How to Align Your Team with Video
Motivating different types of people to do or say the right things in the right ways consistently is always a challenge. Video marketing is a useful way to get all team members on the same page.
A series of clever videos that intrigue and entertain is likely to be watched and talked about more than any written memo, and is likely to be remembered far longer than any verbal announcement. Address these key areas to achieve full marketing alignment with your team:
Value proposition: Make sure that everyone in your company understands the pain you relieve for your customers, the solution you provide, and the way you differentiate yourself from competitors. If your video is compelling, your staff will be motivated to say the right things to the right people in the right way at the right time.
Core values: Lots of companies have core values, but few employees remember them.
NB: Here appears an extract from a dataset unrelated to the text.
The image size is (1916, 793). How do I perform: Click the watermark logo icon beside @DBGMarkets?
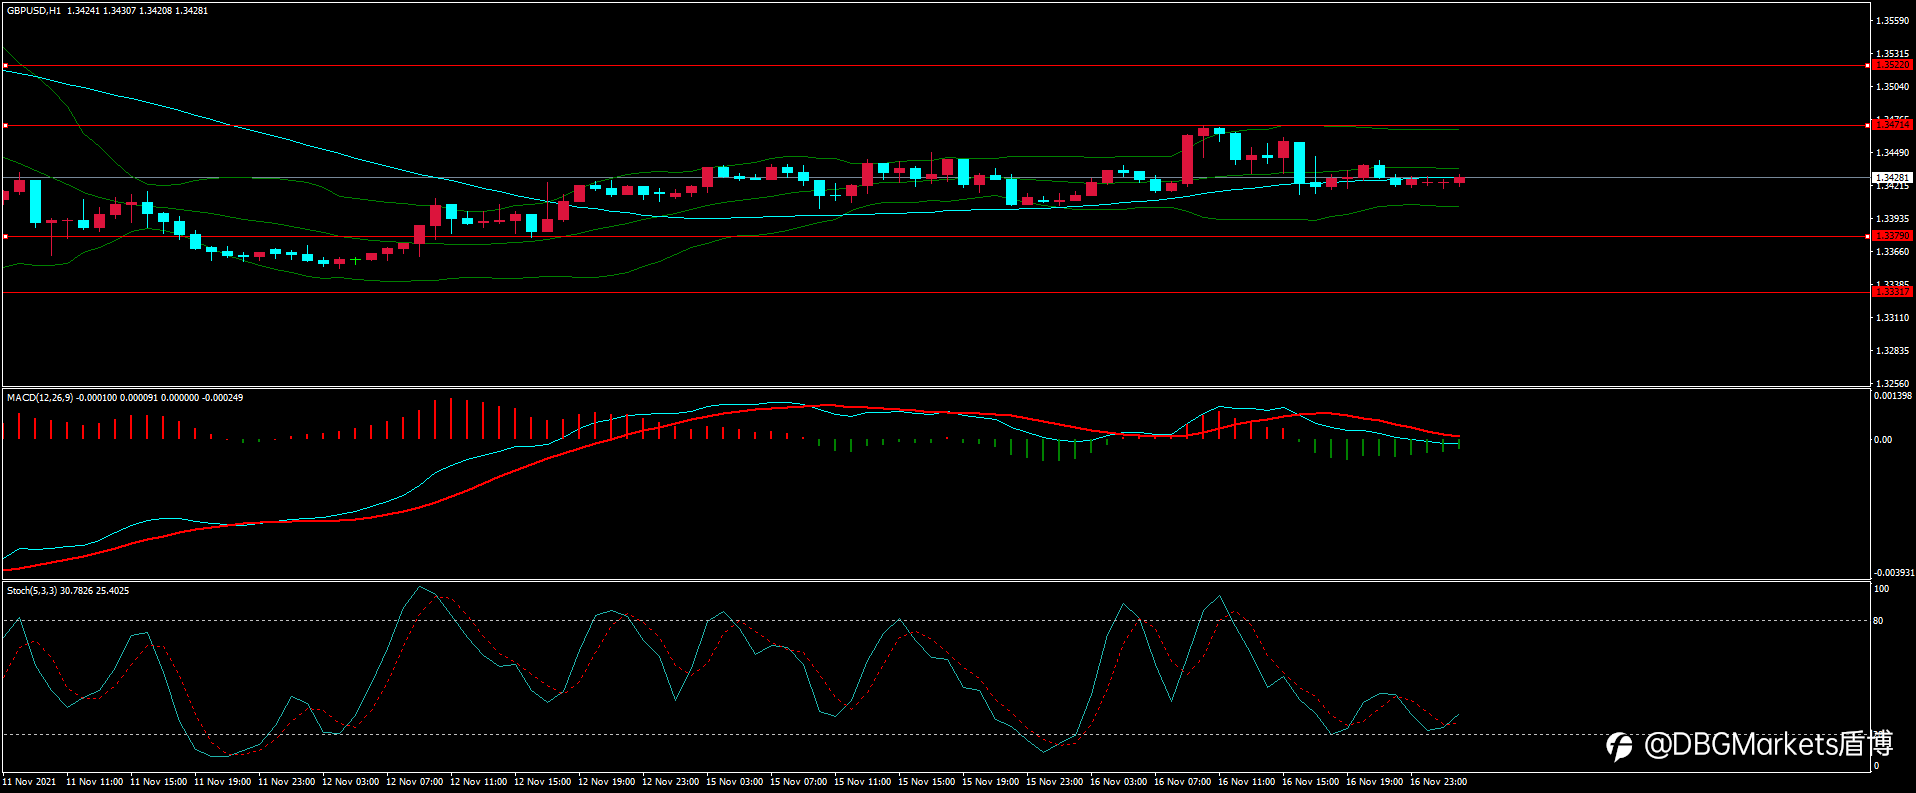click(x=1619, y=746)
Video is a useful way to demonstrate the emotional impact of your core values. Brief scenes showing the emotional repercussions of following your organizational “do’s and don’ts” will help your crew remember to do the right thing — and avoid the wrong one.
Workplace rules: Verne Harnish of Gazelles suggests: “If your company isn’t mocking you [playfully], you aren’t repeating yourself enough.” Why let your voice grow hoarse? The next time you tire of cleaning out the office fridge, make a quick, entertaining video, and let YouTube do the work of repeatedly telling people to take care of their own spoiled goods.
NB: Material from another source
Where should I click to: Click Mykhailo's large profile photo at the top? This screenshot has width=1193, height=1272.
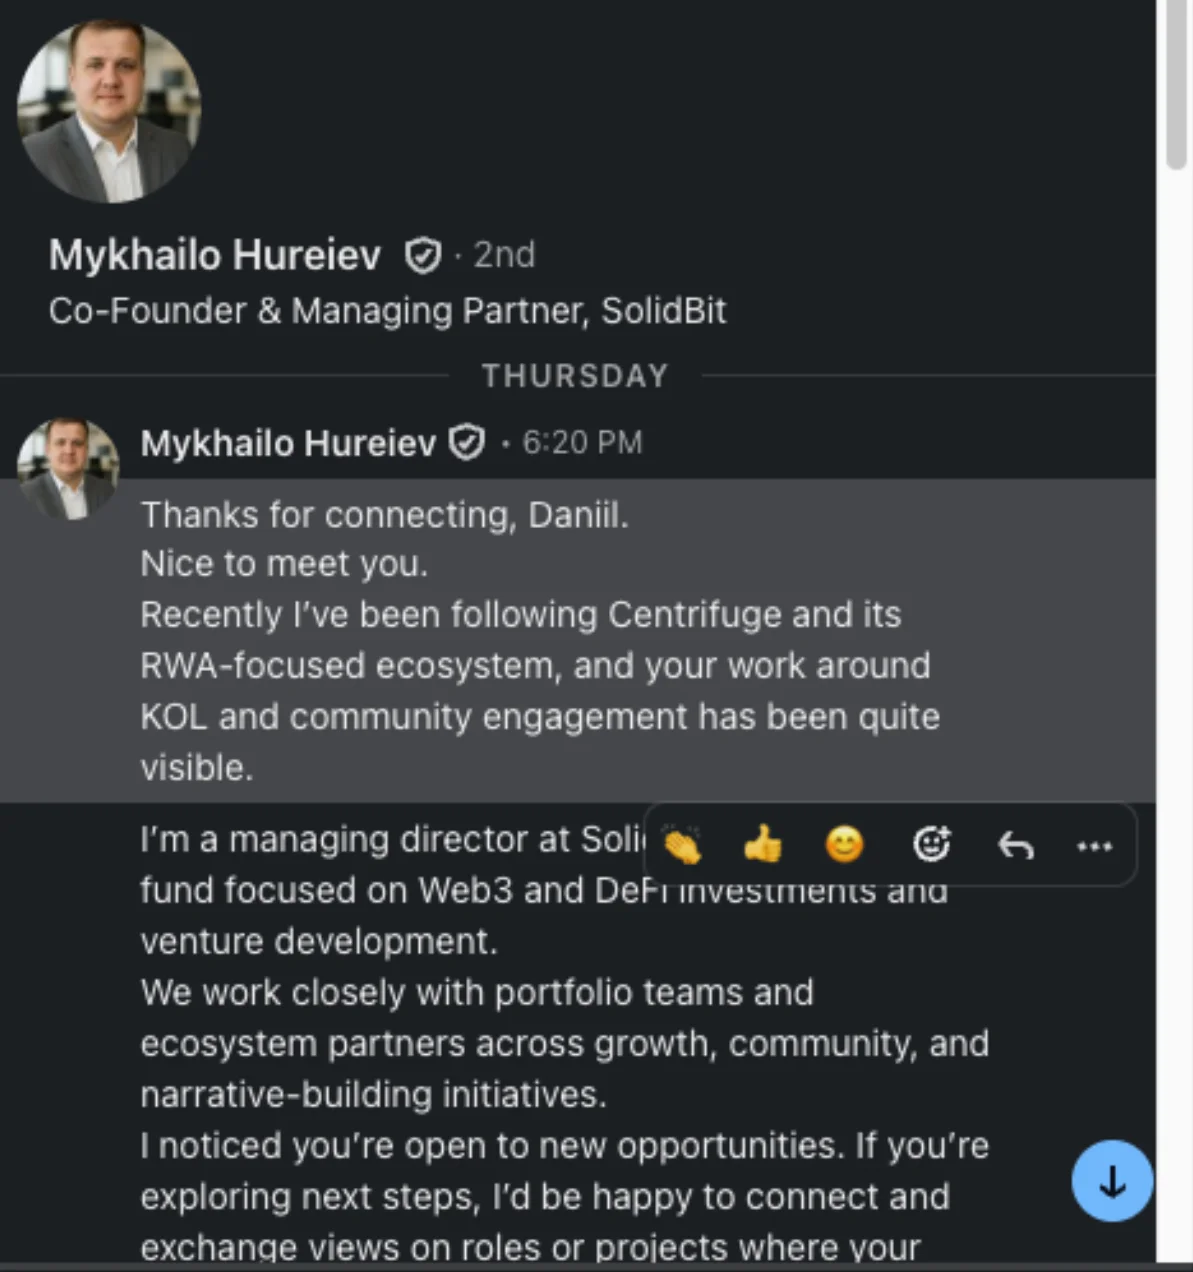[110, 110]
Human-resource issues: Many companies’ employee manuals are miles thick with all sorts of rules and regulations. In reality, few employees read the manuals, and human-resource managers have little time to police all those rules and regulations. People often feel uncomfortable discussing sensitive issues face-to-face. Video is a useful tool for showing how people should behave, and for describing the consequences when they behave badly.
Employee introductions to each other: Fast-growth companies can add as many as 10 to 20 people per month. Not many people can remember all those names and faces, especially when they work on the other side of the building, across town, or, sometimes, on the other side of the globe.
A video introduction can be a helpful way to familiarize employees with an expanding company, no matter where they’re physically located. Simply shoot them introducing themselves, and let them add pieces of personal trivia that will make them memorable.
A simple channel hosted on YouTube makes for an interesting “rogue’s gallery.”
Compliance: If you’re in a regulated industry, such as banking or the medical field, you must comply with a ton of regulations. The forms alone are enough to make your head spin. Video is an efficient tool for passing along important concepts that can save new employees from having to sift through mounds of pages just to tick the right boxes.
Company and industry news: Companies often struggle to keep their employees informed of weekly changes and important notices. The bigger the company, the more difficulty it has in disseminating information to everyone.
Produce a simple weekly show featuring fun and exciting two-minute videos with news and stories.
Any good concept can be overdone. If your videos are boring and mediocre, they’re also ineffective. Keep them fun and lively, and use an idea such as a news show to incorporate other elements from the list. In this case, you’re marketing to your colleagues as your customers, so cater to their needs and interests to keep them engaged.